Quel est concrètement « l’intérêt » que Madame Richardot a pu faire valoir ? À l’évidence elle ne veut pas entendre les Alsaciens qui, dans le dernier sondage IFOP, sont plus de 80% à demander une collectivité alsacienne dotée de bien plus larges pouvoirs que ceux dévolus aux départements : 83% souhaitent que « l’Alsace renaisse et retrouve un statut de collectivité territoriale », 95% que la nouvelle collectivité alsacienne s’occupe du développement économique et du tourisme, 84% qu’elle prenne en charge l’enseignement. Les conseillers régionaux socialistes affichent un souverain mépris à leur égard lorsqu’ils préconisent une fusion sèche des deux départements « sur la base des compétences actuelles ».

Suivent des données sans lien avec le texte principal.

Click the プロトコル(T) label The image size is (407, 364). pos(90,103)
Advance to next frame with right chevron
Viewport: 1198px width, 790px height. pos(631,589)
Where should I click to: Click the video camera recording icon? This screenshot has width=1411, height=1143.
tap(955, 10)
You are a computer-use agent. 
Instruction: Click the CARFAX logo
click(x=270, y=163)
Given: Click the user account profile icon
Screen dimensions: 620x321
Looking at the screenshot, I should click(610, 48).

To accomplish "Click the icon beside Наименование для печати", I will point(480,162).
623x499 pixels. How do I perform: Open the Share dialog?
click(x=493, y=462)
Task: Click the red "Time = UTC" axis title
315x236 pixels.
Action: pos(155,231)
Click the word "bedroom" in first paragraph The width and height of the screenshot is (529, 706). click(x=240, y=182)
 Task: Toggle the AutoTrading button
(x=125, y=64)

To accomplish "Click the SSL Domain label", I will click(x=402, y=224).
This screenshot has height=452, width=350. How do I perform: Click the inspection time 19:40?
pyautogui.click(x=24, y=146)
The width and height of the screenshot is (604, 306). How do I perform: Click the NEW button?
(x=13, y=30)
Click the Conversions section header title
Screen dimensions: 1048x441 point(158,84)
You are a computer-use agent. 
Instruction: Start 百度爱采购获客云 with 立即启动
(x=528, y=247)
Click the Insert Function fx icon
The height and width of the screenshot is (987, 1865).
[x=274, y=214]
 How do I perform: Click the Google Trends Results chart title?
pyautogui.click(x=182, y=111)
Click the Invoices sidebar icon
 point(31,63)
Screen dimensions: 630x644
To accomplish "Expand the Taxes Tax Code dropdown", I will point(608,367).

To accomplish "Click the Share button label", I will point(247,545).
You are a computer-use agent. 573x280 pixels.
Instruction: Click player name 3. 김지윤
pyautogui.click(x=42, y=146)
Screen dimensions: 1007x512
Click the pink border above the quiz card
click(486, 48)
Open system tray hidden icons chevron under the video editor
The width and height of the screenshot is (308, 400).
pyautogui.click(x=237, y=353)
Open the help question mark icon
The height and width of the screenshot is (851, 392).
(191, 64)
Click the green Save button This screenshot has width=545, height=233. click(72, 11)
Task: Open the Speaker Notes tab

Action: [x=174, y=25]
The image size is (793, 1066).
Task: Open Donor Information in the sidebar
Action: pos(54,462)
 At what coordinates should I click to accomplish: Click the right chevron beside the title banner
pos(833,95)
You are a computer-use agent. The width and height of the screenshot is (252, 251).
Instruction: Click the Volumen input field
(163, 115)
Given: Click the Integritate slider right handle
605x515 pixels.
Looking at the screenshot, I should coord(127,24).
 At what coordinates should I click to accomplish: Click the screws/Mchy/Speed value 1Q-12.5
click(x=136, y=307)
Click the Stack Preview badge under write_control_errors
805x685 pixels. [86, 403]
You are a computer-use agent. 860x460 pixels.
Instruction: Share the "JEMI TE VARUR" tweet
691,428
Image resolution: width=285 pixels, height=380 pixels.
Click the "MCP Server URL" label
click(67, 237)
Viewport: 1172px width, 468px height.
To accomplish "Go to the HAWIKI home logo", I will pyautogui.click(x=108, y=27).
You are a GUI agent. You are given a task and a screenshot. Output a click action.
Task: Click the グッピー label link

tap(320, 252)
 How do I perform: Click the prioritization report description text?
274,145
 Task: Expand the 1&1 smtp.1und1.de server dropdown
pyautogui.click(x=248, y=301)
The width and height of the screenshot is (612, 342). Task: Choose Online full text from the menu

Anne-Pernelle Richardot et le PS pensent-ils que c’est en se repliant sur eux-mêmes et en s’arc-boutant sur un extrémisme niveleur, refusant toute nouvelle compétence à l’Alsace qu’ils représentent l’avenir et le progrès ? Madame Richardot et ses amis donnent plutôt le sentiment de vouloir couper l’Alsace de ses racines rhénanes et ainsi de sa vocation européenne.

Pour survivre, le PS alsacien – autant dire strasbourgeois – n’a visiblement plus d’autre stratégie que celle de créer des Alsaciens acculturés, « boboïsés », entièrement redevables à Paris et à l’Administration. Ainsi, ils espèrent asseoir la domination de leur caste d’apparatchiks monolingues qui tire son entier pouvoir d’une administration aussi jacobine qu’illégitime.

Rien d’étonnant à ce que le PS ait été désavoué aux dernières grandes élections locales en 2015. Les Alsaciens l’ont compris : Madame Richardot et le PS ne sont ni démocrates ni progressistes, pas plus qu’ils ne sont Alsaciens et Européens.